For exploratory MAMS trials (for example in phase II), controlling the FWER would not be required by regulatory bodies. However, we believe that the FWER is a more relevant quantity than the pairwise type-I error rate associated with each experimental treatment. The FWER provides the maximum probability of recommending an ineffective treatment, which is important if a phase III trial is to be carried out subsequently. An additional reason to consider designing such trials with FWER control is due to the increased use of phase II studies as the second pivotal study when making a confirmatory claim.
3.2 Powering a MAMS trial
If the objective of the trial is to detect the truly best treatment, then the power to do so depends on both the mean effect of the best treatment, and also the mean effects of all the other experimental treatments. 18
The TAILoR trial was powered to detect the best treatment using what is known as the least favourable configuration (LFC). The LFC requires specification of a clinically relevant difference, δ1, and an uninteresting treatment difference threshold, δ0. The uninteresting treatment difference threshold is the smallest mean difference between an experimental treatment and the control treatment that would make that experimental treatment clinically interesting. Given δ1 and δ0, the LFC is the probability of recommending experimental treatment 1 when δ(1) = δ1 and δ(2) = … = δ(K) = δ0. It is referred to as the least favourable configuration because out of all scenarios where treatment 1 has the clinically relevant treatment effect and treatments 2, … , K are uninteresting, it provides the lowest probability of recommending treatment 1. 4
Group size and power of designs 1-3 at different power scenarios. Design 1 has sample size chosen so that power at the LFC with δ1 = 0.545 and δ0 = 0.178 is 0.9; design 2 has sample size chosen so that power at the LFC with δ1 = 0.545 and δ0 = 0 is 0.9; design 3 has sample size chosen so that power to recommend any treatment when all have effect δ = 0.545
Table 1 shows that the choice of δ0 for the LFC does not affect the power greatly provided that δ0 is not too close to δ1. For example design 2, powered for the LFC with δ0 = 0, still has 87.2% power at the LFC with δ0 = 0.178. On the other hand design 3, powered to recommend any experimental treatment when they are all effective, does not adequately power the trial at either LFC considered.
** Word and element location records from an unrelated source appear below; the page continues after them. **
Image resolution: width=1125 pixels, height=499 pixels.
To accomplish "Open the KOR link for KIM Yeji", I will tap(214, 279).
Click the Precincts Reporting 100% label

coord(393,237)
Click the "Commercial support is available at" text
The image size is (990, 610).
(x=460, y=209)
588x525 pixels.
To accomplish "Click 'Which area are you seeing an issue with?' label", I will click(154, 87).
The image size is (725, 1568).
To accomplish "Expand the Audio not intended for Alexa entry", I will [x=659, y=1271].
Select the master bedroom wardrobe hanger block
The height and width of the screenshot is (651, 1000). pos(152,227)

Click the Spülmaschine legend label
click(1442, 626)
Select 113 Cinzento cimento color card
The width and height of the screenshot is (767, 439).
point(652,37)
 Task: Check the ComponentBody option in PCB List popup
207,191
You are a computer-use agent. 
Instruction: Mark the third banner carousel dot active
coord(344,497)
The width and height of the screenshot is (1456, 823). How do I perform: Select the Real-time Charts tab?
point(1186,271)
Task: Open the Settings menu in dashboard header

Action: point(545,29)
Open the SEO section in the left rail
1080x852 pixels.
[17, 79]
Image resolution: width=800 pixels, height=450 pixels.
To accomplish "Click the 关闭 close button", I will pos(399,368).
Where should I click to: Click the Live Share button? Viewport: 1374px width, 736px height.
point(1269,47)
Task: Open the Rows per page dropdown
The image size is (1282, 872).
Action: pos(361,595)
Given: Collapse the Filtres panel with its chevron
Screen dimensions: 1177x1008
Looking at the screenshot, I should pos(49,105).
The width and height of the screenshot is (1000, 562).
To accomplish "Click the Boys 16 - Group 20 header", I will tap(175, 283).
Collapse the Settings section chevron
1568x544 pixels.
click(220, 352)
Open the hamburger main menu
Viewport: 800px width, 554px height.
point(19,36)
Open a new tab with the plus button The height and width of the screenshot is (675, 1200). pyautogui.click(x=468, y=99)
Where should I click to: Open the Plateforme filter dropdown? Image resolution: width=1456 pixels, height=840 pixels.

It would be unusual for all experimental treatments in a trial to be highly effective in comparison to the control treatment. Thus powering the trial for this situation would be highly optimistic and will often result in under-powered trials in practice.
3.3 Choosing stopping boundaries
As for group-sequential trials, the choice of stopping boundaries influences the operating characteristics of a MAMS trial. One approach to setting stopping boundaries is to specify a function that determines the shape, such as those of Pocock, 20 O'Brien and Flemming, 13 or the triangular stopping boundaries of Whitehead and Stratton. 19 As discussed in Section 3.1, with a given stopping boundary shape it is conceptually straightforward, although computationally demanding, to find the MAMS design with required FWER and power. Even more complex, though achievable, is the use of the more flexible alpha-spending approach. 21 The disadvantage of using set stopping boundaries (or alpha-spending) is that the expected sample size properties may not be to ones liking. Wason and Jaki 16 show that the triangular design performs well in terms of expected sample size, so is a good choice if a pre-specified design is desirable.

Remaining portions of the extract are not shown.